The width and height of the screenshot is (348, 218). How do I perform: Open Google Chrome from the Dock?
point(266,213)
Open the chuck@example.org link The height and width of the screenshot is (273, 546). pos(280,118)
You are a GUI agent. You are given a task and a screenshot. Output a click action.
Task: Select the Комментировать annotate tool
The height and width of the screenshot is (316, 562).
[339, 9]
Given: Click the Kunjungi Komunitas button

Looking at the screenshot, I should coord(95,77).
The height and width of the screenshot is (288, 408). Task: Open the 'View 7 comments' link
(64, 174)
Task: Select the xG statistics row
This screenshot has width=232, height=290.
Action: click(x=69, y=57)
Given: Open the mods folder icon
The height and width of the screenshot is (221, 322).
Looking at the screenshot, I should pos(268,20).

---

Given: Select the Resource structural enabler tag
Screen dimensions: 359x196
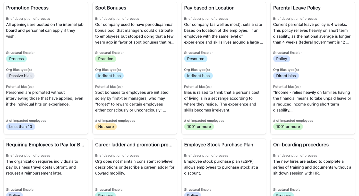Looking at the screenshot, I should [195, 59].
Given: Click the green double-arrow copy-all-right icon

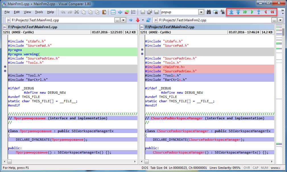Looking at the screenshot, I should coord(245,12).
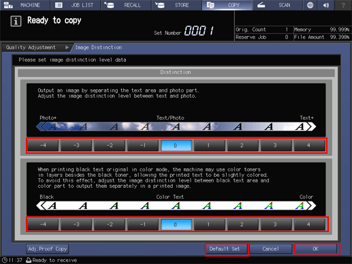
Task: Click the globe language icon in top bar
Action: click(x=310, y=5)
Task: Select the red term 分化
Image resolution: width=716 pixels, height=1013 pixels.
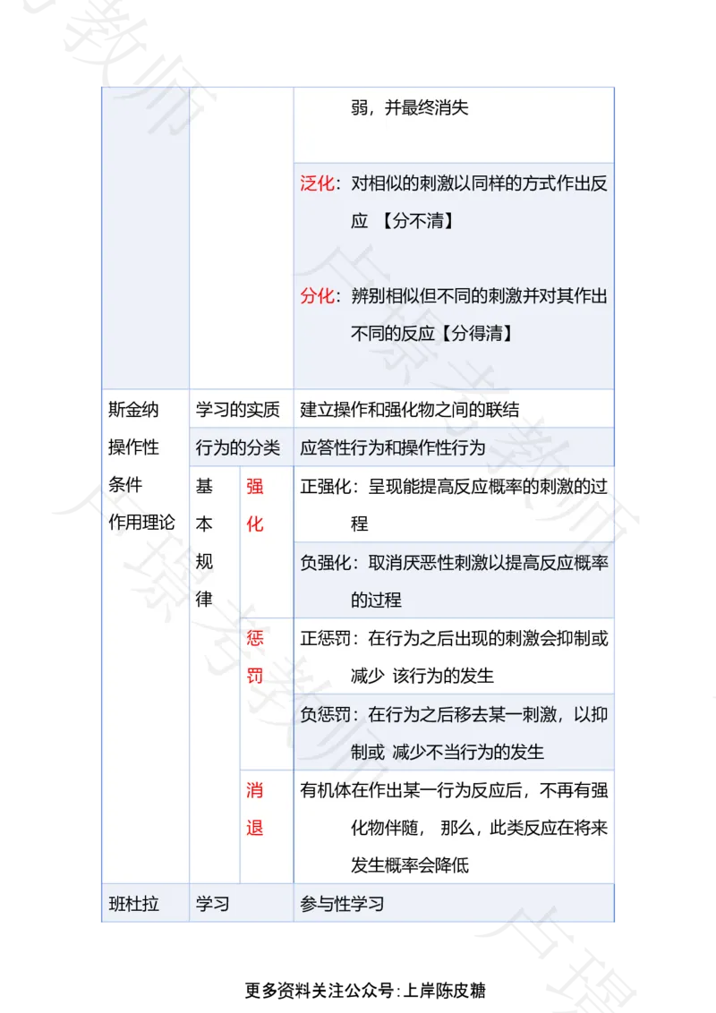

---

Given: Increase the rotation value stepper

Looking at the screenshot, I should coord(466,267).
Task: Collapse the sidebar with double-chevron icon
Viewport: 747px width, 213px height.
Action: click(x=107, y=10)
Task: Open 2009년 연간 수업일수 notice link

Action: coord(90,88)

---

## What to produce
Within the lines above, find those holding the word "Select" and copy them.

## Worked solution
Task: Select the Комментировать annotate tool
Task: Select the xG statistics row
Given: Select the Resource structural enabler tag
Task: Select the red term 分化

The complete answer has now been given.